* WORK ITEM *
For each record that follows, give it back exactly, with no pictures included.

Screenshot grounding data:
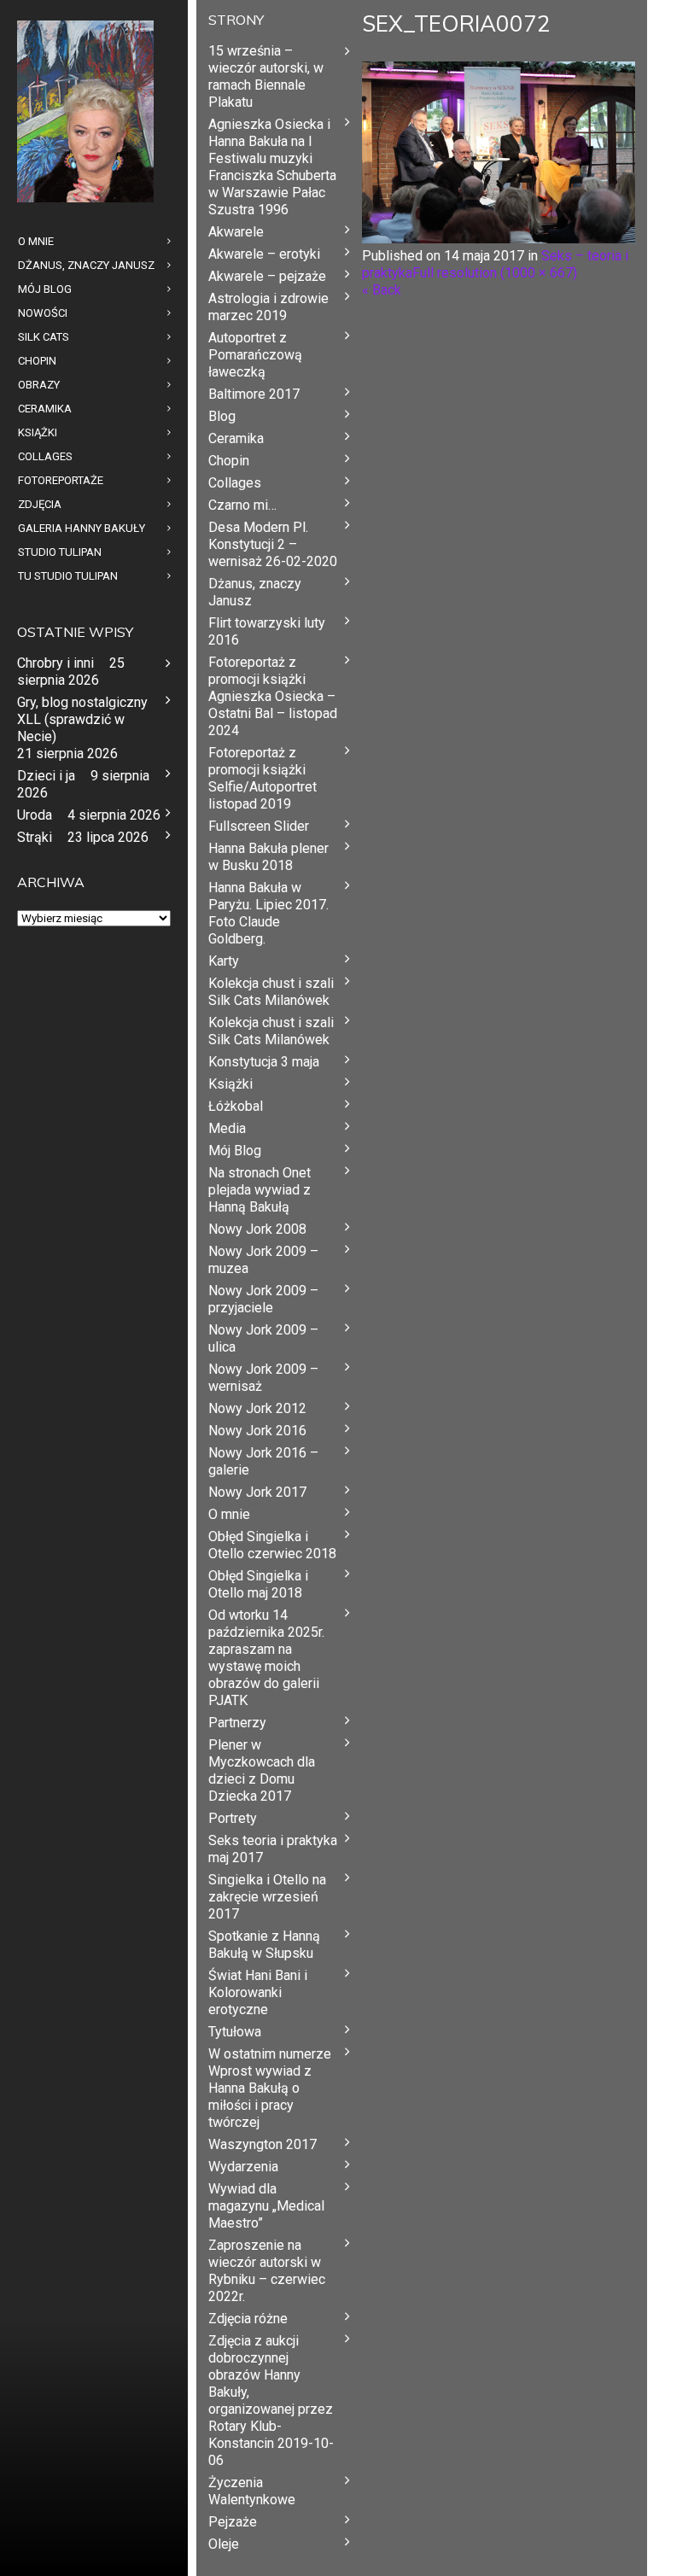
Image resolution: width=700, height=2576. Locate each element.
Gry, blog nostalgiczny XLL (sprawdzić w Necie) (82, 719)
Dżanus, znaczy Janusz (254, 592)
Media (227, 1128)
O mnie (229, 1514)
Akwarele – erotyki (264, 254)
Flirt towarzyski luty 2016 (266, 631)
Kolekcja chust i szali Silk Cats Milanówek (271, 991)
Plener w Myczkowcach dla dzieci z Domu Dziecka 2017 (261, 1770)
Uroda (34, 815)
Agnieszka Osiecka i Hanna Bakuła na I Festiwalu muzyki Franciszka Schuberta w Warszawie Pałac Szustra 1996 (272, 167)
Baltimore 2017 (254, 394)
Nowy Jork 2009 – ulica (263, 1338)
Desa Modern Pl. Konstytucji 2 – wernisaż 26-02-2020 (272, 544)
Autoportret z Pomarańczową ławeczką (255, 355)
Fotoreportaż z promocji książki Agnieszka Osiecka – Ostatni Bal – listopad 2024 (272, 696)
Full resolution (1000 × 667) (494, 273)
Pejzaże (232, 2522)
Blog (222, 416)
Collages (234, 483)
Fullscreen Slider (258, 826)
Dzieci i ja (46, 776)
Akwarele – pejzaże (267, 276)
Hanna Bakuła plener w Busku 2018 (268, 856)
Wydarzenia (243, 2166)
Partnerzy (237, 1722)
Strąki (34, 837)
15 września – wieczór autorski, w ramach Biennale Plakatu (266, 76)
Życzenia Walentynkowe (251, 2491)
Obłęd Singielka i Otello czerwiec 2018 (272, 1545)
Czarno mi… (242, 505)
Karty (223, 961)
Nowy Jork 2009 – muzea (263, 1259)
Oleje (223, 2544)
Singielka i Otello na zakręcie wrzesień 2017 (267, 1897)
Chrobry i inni (55, 663)
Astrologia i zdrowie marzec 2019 (268, 307)
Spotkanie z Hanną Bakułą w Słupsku (264, 1944)
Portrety (232, 1818)
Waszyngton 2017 (262, 2144)
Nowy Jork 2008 (257, 1229)
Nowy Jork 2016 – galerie (263, 1461)
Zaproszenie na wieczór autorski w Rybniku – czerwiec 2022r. (266, 2270)
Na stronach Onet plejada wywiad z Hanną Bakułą (259, 1190)
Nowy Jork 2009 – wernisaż (263, 1377)
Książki (230, 1084)
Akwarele (236, 232)
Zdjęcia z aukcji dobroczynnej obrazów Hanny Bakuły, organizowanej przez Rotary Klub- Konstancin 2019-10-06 (271, 2400)
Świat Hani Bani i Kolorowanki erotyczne (257, 1992)
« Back (381, 290)
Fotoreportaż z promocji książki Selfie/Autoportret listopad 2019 (262, 778)
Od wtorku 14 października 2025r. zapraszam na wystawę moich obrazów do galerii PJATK (266, 1658)
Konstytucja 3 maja (263, 1062)
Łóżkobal (235, 1106)
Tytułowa (234, 2032)
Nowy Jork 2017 (257, 1492)
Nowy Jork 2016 (257, 1430)
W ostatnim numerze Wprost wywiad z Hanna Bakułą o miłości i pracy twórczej (269, 2088)
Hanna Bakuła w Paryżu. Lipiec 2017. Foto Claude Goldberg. (268, 913)
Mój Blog (234, 1150)
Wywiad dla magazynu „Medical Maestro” (266, 2206)
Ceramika (236, 438)
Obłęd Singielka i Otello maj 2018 (258, 1584)
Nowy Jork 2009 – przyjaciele (263, 1299)
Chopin (228, 461)
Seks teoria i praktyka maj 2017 (272, 1849)
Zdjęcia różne (248, 2318)
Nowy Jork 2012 (257, 1408)
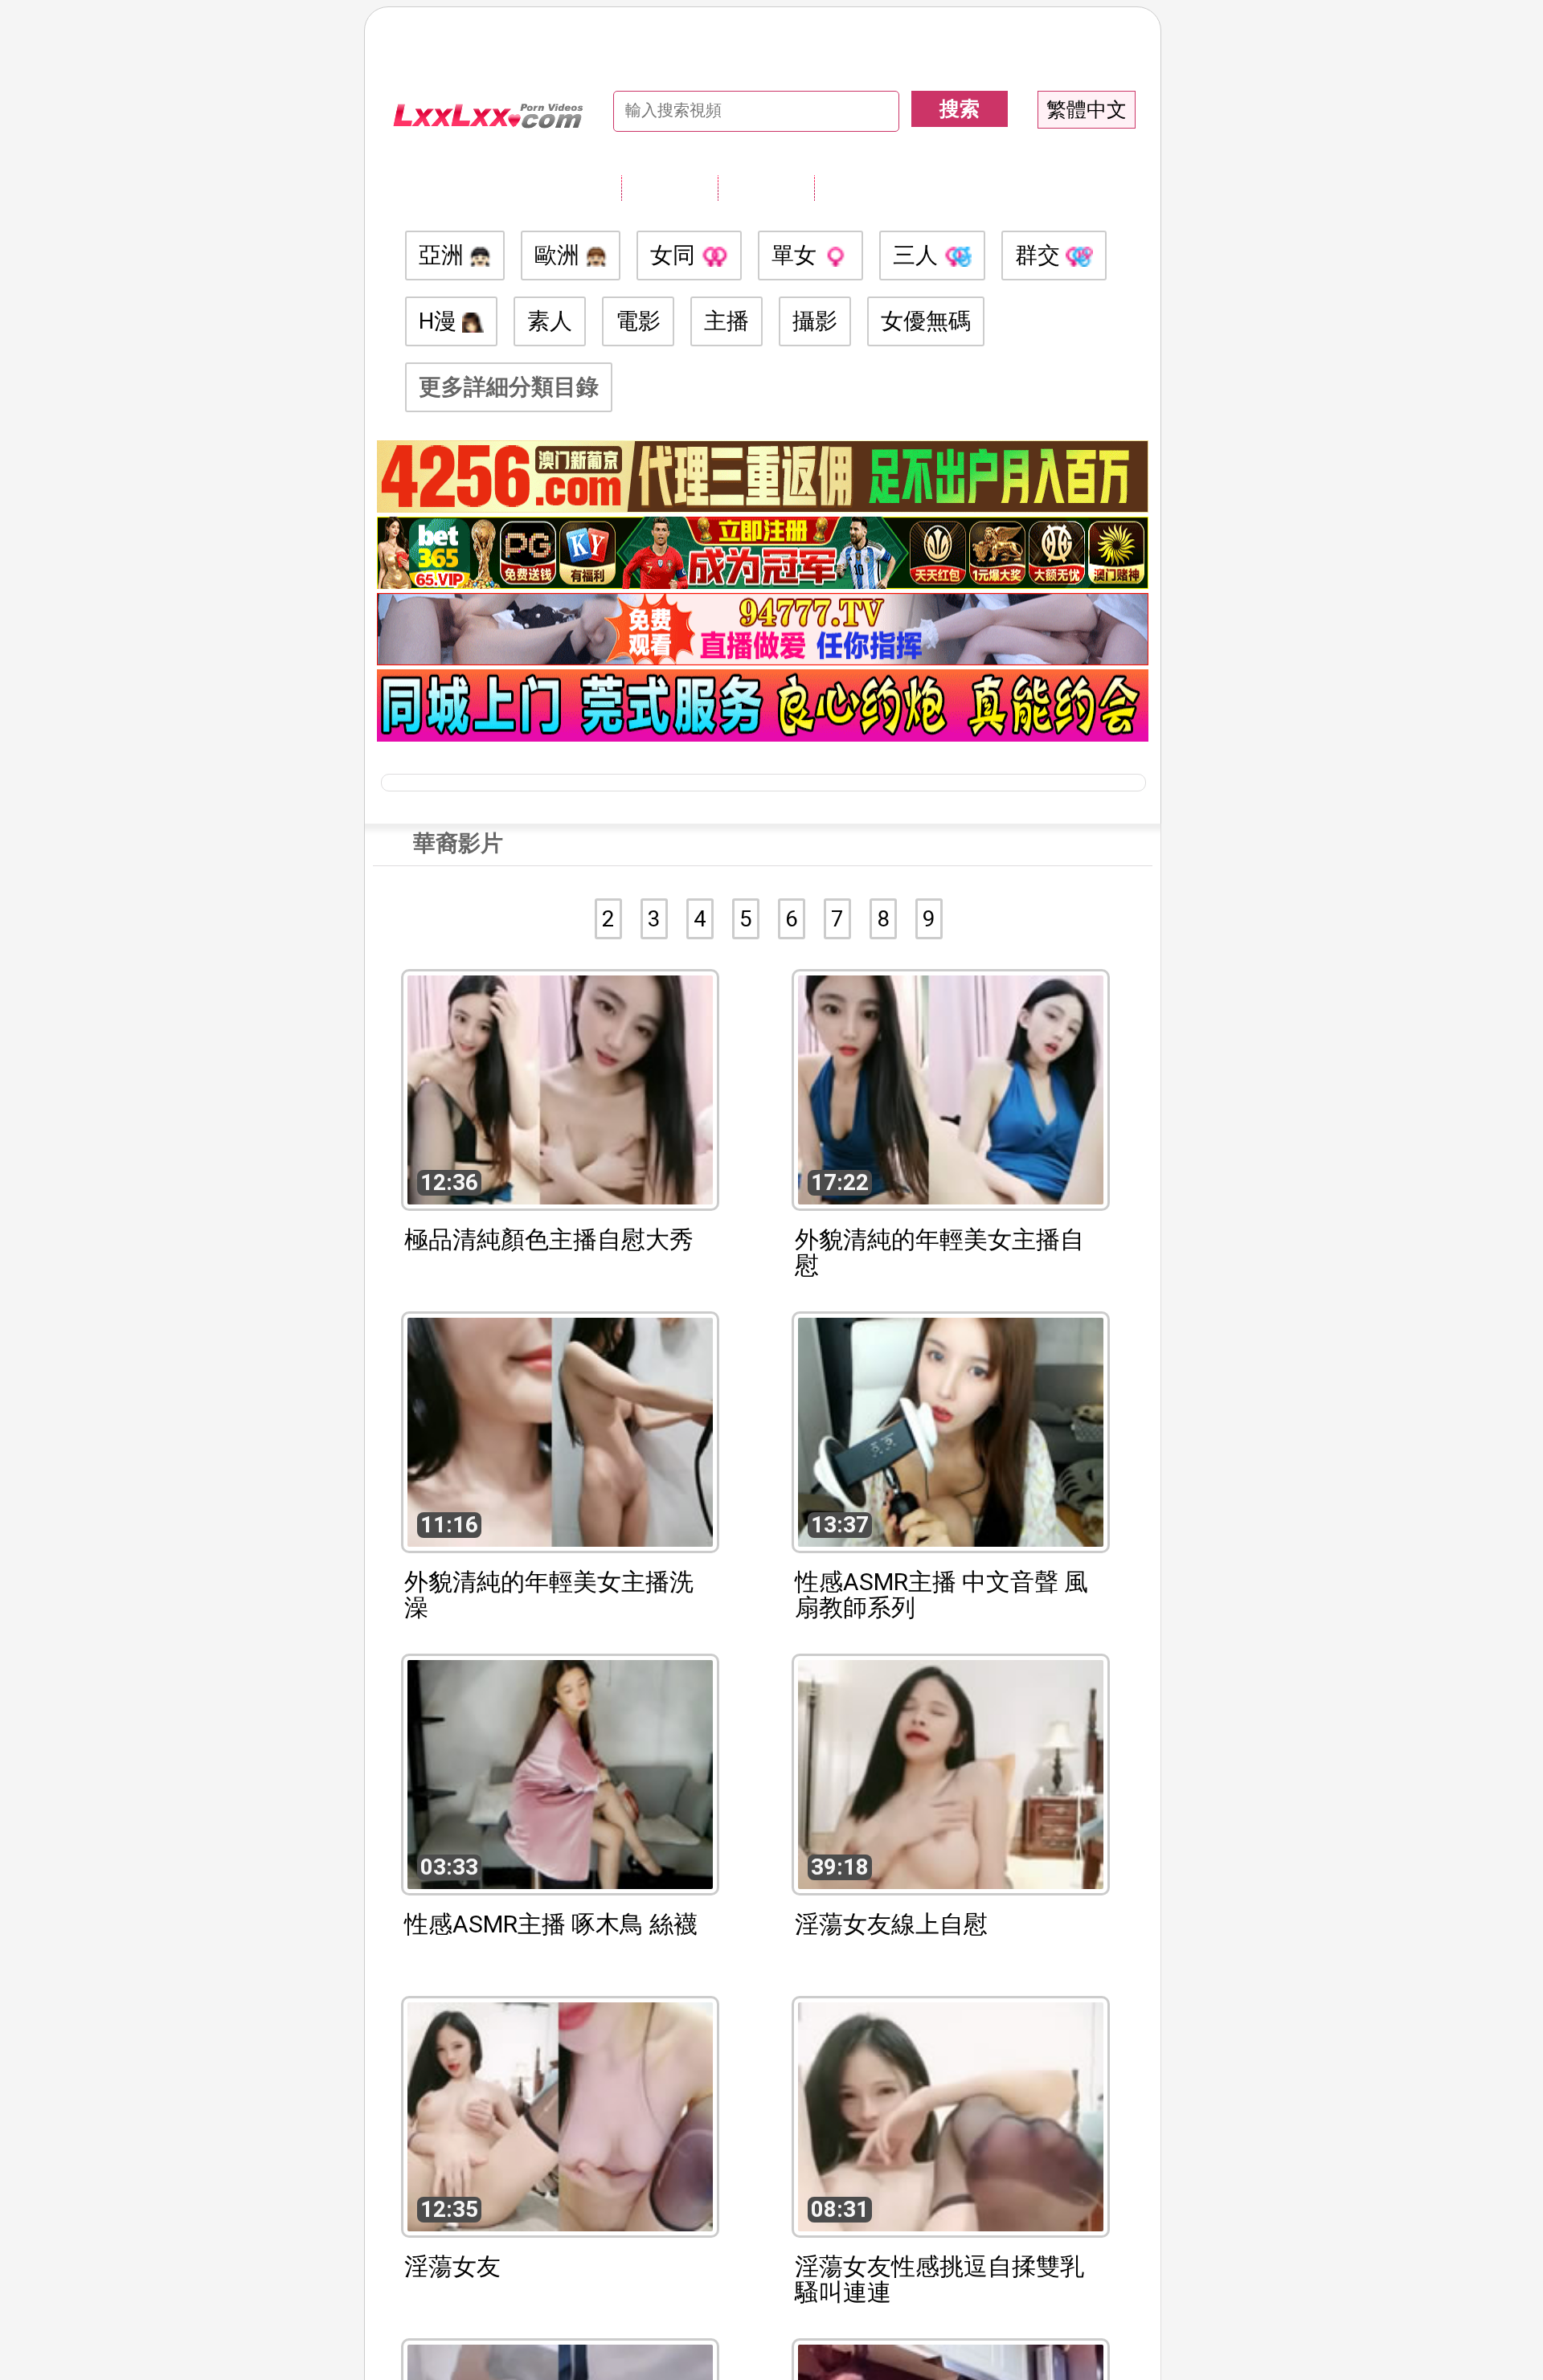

* TASK SOLUTION *
Image resolution: width=700, height=2576. Locate each element.
Gry, blog nostalgiczny XLL (sprawdzić w Necie) (82, 719)
Dżanus, znaczy Janusz (254, 592)
Media (227, 1128)
O mnie (229, 1514)
Akwarele – erotyki (264, 254)
Flirt towarzyski luty 2016 (266, 631)
Kolekcja chust i szali Silk Cats Milanówek (271, 991)
Plener w Myczkowcach dla dzieci z Domu Dziecka 2017 (261, 1770)
Uroda (34, 815)
Agnieszka Osiecka i Hanna Bakuła na I Festiwalu muzyki Franciszka Schuberta w Warszawie Pałac Szustra 1996 (272, 167)
Baltimore 2017 (254, 394)
Nowy Jork 2009 – ulica (263, 1338)
Desa Modern Pl. Konstytucji 2 – wernisaż 26-02-2020 (272, 544)
Autoportret z Pomarańczową ławeczką (255, 355)
Fotoreportaż z promocji książki Agnieszka Osiecka – Ostatni Bal – listopad 2024 (272, 696)
Full resolution (1000 × 667) (494, 273)
Pejzaże (232, 2522)
Blog (222, 416)
Collages (234, 483)
Fullscreen Slider (258, 826)
Dzieci i ja (46, 776)
Akwarele – pejzaże (267, 276)
Hanna Bakuła plener w Busku 2018 (268, 856)
Wydarzenia (243, 2166)
Partnerzy (237, 1722)
Strąki (34, 837)
15 września – wieczór autorski, w ramach Biennale Plakatu (266, 76)
Życzenia Walentynkowe (251, 2491)
Obłęd Singielka i Otello czerwiec 2018 (272, 1545)
Czarno mi… (242, 505)
Karty (223, 961)
Nowy Jork 2009 – muzea (263, 1259)
Oleje (223, 2544)
Singielka i Otello na zakręcie wrzesień 2017 (267, 1897)
Chrobry i inni (55, 663)
Astrologia i zdrowie marzec 2019 (268, 307)
Spotkanie z Hanną Bakułą w Słupsku (264, 1944)
Portrety (232, 1818)
Waszyngton 2017 (262, 2144)
Nowy Jork 2008 (257, 1229)
Nowy Jork 2016 – galerie (263, 1461)
Zaproszenie na wieczór autorski w Rybniku – czerwiec 2022r. (266, 2270)
Na stronach Onet plejada wywiad z Hanną Bakułą (259, 1190)
Nowy Jork 2009 – wernisaż (263, 1377)
Książki (230, 1084)
Akwarele (236, 232)
Zdjęcia z aukcji dobroczynnej obrazów Hanny Bakuły, organizowanej przez Rotary Klub- Konstancin 2019-10-06 (271, 2400)
Świat Hani Bani i Kolorowanki erotyczne (257, 1992)
« Back (381, 290)
Fotoreportaż z promocji książki Selfie/Autoportret listopad 2019 (262, 778)
Od wtorku 14 października 2025r. zapraszam na wystawę moich obrazów do galerii PJATK (266, 1658)
Konstytucja 3 maja (263, 1062)
Łóżkobal (235, 1106)
Tytułowa (234, 2032)
Nowy Jork 2017 (257, 1492)
Nowy Jork 2016 (257, 1430)
W ostatnim numerze Wprost wywiad z Hanna Bakułą o miłości i pracy twórczej (269, 2088)
Hanna Bakuła w Paryżu. Lipiec 2017. Foto Claude Goldberg. (268, 913)
Mój Blog (234, 1150)
Wywiad dla magazynu „Medical Maestro” (266, 2206)
Ceramika (236, 438)
Obłęd Singielka i Otello maj 2018 (258, 1584)
Nowy Jork 2009 – przyjaciele (263, 1299)
Chopin (228, 461)
Seks teoria i praktyka maj 2017 (272, 1849)
Zdjęcia różne (248, 2318)
Nowy Jork 2012 (257, 1408)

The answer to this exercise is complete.